Selon le Document de stratégie du secteur de l’éducation et de la formation, les effectifs des élèves inscrits dans les différents établissements d’enseignement secondaire sont passés de 976 910 à 1 574 452 élèves répartis entre l’enseignement secondaire général et l’enseignement secondaire technique, le public et le privé, entre 2006 et 2011.

Cela traduit l’augmentation du taux de scolarisation qui n’a pas cessé d’évoluer. Selon le même document, « Le  TBS (Taux Brut de Scolarisation)  du  secondaire  est  passé  de  32  %  en  2006  à  47%  en  2010.  Cette  évolution  résulte  de l’élargissement de l’offre (publique et privée) à ce niveau d’enseignement. »

Ces mutations comme plusieurs autres mesures entreprises dans le domaine de l’éducation avaient pour objectif d’améliorer la qualité des enseignements dans le secondaire et partant, le profil des citoyens issus de l’école.

Seulement, au regard de plusieurs indicateurs, on peut dire que les choses se sont plutôt détériorées. Selon un rapport publié par la banque mondiale en avril 2012, « La mauvaise qualité de l’éducation au Cameroun est un obstacle à la croissance économique et au recul de la pauvreté ».

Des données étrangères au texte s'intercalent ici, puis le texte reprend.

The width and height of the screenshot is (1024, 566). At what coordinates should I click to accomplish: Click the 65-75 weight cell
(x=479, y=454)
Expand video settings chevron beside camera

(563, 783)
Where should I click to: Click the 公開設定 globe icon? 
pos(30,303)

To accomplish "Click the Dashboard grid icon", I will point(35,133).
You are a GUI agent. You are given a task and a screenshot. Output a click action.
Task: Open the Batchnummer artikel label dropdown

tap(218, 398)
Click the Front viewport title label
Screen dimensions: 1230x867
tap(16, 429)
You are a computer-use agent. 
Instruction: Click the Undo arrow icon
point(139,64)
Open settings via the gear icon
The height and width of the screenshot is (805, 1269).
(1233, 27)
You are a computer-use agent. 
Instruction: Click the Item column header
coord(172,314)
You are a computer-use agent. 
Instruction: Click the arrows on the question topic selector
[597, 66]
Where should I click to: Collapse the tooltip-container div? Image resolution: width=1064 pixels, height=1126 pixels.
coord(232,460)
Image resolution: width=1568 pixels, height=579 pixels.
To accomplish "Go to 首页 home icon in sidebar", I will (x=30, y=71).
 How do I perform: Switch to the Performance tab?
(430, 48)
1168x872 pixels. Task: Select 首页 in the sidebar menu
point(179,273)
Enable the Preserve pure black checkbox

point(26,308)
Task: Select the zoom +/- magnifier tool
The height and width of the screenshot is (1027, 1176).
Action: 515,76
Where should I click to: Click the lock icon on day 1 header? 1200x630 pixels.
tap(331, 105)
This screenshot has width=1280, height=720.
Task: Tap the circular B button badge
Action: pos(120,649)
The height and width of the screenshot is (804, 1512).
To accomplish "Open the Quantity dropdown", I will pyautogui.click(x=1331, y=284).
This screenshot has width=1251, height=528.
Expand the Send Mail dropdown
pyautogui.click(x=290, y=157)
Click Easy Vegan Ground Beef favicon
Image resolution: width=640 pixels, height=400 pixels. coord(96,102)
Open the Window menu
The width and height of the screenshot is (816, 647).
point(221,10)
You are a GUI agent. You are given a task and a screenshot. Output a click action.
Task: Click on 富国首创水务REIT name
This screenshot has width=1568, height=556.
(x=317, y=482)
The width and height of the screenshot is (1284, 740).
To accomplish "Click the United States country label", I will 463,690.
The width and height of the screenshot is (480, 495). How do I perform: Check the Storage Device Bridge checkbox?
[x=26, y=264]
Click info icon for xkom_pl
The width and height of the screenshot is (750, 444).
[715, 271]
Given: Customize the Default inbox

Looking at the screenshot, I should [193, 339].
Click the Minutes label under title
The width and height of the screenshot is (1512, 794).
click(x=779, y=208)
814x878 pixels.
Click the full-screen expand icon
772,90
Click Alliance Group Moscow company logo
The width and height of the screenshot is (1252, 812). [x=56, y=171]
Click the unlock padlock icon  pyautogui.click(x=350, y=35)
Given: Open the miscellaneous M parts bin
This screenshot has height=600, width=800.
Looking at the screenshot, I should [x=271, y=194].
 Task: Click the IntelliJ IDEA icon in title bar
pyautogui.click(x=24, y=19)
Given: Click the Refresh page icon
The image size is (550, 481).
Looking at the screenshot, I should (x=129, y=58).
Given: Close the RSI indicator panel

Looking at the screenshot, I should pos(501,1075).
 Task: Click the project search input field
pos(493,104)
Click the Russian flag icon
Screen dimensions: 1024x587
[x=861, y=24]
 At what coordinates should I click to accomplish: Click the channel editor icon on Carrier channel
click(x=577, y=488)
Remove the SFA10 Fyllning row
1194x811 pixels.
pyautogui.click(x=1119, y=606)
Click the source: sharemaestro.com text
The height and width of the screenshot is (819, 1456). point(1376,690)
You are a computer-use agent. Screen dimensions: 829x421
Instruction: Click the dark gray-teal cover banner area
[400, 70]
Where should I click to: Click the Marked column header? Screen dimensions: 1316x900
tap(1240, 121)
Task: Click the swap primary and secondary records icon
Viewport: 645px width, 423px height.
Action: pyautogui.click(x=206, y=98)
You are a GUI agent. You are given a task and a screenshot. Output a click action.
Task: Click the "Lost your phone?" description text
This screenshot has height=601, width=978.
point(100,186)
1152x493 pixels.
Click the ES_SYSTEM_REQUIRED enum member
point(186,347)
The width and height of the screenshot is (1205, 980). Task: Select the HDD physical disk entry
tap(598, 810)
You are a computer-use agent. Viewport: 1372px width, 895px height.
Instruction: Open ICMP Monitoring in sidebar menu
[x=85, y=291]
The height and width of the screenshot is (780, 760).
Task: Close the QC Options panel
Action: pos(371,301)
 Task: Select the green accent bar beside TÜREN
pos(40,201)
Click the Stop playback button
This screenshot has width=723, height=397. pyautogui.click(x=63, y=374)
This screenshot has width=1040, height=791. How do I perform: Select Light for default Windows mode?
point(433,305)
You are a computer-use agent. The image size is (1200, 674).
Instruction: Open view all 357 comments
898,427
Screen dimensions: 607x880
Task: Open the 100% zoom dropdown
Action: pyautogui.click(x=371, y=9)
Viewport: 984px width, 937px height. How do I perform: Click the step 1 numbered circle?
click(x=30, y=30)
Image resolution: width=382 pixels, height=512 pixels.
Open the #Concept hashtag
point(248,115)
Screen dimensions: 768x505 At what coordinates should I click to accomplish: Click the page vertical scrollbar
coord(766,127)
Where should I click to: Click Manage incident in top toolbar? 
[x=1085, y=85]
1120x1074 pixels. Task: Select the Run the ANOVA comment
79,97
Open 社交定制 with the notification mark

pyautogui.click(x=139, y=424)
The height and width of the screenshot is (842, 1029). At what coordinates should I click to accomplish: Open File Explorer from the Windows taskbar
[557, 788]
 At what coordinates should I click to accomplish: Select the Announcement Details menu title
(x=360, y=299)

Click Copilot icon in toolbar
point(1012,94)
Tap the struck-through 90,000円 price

Les indicateurs pourtant au rouge

Le principal indicateur de performance du système scolaire, les résultats des apprenants, réconforte la banque mondiale comme tous les autres observateurs dans cette position.

En effet, en 2011, le rapport d’analyse des données statistiques du MINESEC situait le taux de réussite national des candidats aux différents examens officiels à 44,24 %, soit 39,36 % enregistrés dans le sous-système francophone et 49,12% dans le sous-système anglophone.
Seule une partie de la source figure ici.